THE REQUEST
Reproduce the lines of the material below word for word, leaving out the pictures.
· · ·
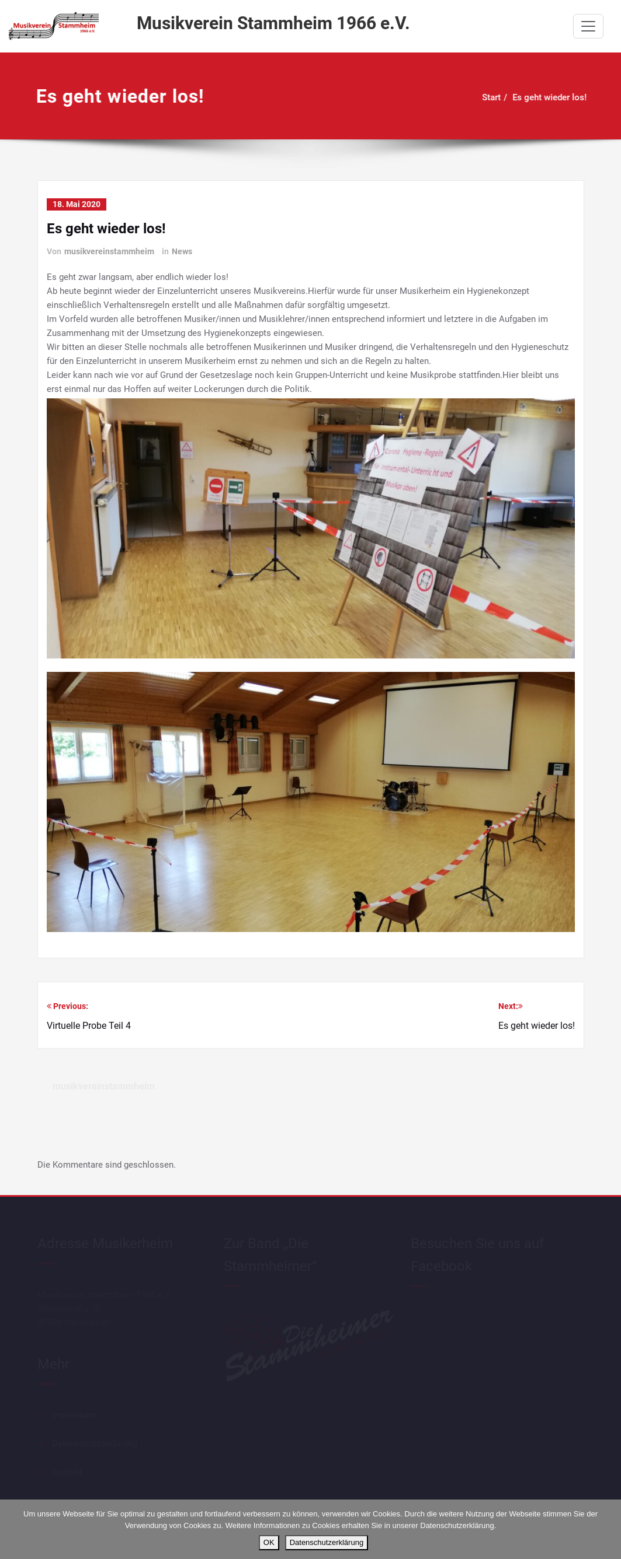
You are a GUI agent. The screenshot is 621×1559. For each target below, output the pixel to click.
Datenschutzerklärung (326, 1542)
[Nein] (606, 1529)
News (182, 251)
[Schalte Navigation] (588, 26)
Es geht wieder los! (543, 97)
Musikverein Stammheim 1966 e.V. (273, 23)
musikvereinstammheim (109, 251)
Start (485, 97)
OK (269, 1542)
· · ·
EXERCISE ANSWER
You are a GUI agent. The screenshot is 621×1559. For each target below, output the pixel to click.
Datenschutzerklärung (326, 1542)
[Nein] (606, 1529)
News (182, 251)
[Schalte Navigation] (588, 26)
Es geht wieder los! (543, 97)
Musikverein Stammheim 1966 e.V. (273, 23)
musikvereinstammheim (109, 251)
Start (485, 97)
OK (269, 1542)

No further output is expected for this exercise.